§ PROVIDED MATERIAL
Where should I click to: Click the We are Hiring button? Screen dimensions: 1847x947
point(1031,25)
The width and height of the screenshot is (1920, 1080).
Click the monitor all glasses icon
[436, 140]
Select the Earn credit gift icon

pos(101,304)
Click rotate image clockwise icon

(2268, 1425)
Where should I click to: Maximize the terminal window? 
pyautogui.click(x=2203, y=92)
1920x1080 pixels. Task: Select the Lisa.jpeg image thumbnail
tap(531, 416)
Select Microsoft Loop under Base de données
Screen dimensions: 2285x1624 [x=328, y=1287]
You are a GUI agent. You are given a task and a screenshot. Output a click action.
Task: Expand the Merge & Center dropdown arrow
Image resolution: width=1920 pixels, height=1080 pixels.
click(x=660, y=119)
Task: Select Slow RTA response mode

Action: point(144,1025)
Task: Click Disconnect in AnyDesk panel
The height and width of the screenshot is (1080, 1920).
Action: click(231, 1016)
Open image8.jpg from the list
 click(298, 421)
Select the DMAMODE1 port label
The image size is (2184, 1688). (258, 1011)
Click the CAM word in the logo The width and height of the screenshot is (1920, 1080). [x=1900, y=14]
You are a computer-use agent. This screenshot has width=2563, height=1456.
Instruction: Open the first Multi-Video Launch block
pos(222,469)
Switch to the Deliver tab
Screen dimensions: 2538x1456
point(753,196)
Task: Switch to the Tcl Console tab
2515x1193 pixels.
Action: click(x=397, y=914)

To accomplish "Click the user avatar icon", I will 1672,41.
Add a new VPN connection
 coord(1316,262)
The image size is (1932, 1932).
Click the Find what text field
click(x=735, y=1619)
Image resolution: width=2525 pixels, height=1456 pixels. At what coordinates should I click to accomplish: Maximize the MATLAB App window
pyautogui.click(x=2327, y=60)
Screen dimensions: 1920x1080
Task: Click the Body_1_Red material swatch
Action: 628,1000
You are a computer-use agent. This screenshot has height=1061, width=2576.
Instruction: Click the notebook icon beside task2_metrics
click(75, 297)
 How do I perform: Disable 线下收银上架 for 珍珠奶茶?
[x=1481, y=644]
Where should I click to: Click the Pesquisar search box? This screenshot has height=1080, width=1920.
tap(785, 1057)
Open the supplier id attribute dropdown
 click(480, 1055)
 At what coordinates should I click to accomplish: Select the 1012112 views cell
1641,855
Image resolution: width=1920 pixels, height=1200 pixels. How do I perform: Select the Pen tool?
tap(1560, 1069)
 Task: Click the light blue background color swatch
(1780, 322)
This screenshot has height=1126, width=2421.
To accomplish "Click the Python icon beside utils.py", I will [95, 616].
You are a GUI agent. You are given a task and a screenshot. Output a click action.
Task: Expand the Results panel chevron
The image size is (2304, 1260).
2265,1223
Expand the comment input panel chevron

§ EXERCISE
Retrieve each line from the records above where the word "Switch" occurs.

§ YOUR RESPONSE
Switch to the Deliver tab
Task: Switch to the Tcl Console tab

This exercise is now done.